(Stored items)

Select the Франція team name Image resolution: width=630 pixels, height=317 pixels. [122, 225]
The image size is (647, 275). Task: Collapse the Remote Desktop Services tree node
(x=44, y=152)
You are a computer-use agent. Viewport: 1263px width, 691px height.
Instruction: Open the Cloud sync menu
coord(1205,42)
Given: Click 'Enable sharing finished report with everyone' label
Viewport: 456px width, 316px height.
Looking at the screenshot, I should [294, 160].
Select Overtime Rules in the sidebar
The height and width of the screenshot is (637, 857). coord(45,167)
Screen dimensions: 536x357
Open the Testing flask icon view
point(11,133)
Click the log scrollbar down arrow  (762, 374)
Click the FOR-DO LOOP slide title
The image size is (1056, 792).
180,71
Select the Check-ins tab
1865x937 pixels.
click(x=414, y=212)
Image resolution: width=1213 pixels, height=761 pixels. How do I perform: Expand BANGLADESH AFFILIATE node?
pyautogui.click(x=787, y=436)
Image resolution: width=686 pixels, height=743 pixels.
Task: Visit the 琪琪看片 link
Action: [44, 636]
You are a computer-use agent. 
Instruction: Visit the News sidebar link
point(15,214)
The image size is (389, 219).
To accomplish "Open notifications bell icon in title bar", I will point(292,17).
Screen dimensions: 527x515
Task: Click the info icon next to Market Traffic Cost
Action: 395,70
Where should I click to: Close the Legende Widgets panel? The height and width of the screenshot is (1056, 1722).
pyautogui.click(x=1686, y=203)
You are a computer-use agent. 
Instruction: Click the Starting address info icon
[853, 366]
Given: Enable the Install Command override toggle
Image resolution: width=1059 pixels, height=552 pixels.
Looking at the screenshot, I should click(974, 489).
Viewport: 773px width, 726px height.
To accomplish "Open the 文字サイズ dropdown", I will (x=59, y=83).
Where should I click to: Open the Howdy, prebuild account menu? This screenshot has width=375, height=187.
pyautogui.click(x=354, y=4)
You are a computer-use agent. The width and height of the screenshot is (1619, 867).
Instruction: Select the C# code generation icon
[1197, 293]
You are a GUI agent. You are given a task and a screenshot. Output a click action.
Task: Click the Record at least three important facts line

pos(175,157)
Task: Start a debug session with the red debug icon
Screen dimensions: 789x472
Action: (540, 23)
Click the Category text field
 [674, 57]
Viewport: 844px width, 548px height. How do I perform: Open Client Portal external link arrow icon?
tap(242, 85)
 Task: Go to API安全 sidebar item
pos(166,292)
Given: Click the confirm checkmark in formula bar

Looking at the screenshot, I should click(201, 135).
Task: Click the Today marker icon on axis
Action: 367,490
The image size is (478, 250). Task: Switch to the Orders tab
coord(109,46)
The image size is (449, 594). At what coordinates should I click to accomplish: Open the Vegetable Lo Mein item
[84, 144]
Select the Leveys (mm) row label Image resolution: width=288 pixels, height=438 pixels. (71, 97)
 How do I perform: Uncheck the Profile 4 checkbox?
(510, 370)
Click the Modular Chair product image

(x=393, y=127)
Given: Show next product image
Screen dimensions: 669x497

• _Task prompt_
Copy out again, without changes, the lines of the items above from the one that contains "You are a computer-use agent. The" through the end of the items, both ends included.

• _Solution to this exercise_
You are a computer-use agent. The width and height of the screenshot is (1619, 867).
Instruction: Select the C# code generation icon
[1197, 293]
You are a GUI agent. You are given a task and a screenshot. Output a click action.
Task: Click the Record at least three important facts line

pos(175,157)
Task: Start a debug session with the red debug icon
Screen dimensions: 789x472
Action: (540, 23)
Click the Category text field
 [674, 57]
Viewport: 844px width, 548px height. How do I perform: Open Client Portal external link arrow icon?
tap(242, 85)
 Task: Go to API安全 sidebar item
pos(166,292)
Given: Click the confirm checkmark in formula bar

Looking at the screenshot, I should click(201, 135).
Task: Click the Today marker icon on axis
Action: 367,490
The image size is (478, 250). Task: Switch to the Orders tab
coord(109,46)
The image size is (449, 594). At what coordinates should I click to accomplish: Open the Vegetable Lo Mein item
[84, 144]
Select the Leveys (mm) row label Image resolution: width=288 pixels, height=438 pixels. (71, 97)
 How do I perform: Uncheck the Profile 4 checkbox?
(510, 370)
Click the Modular Chair product image

(x=393, y=127)
Given: Show next product image
Screen dimensions: 669x497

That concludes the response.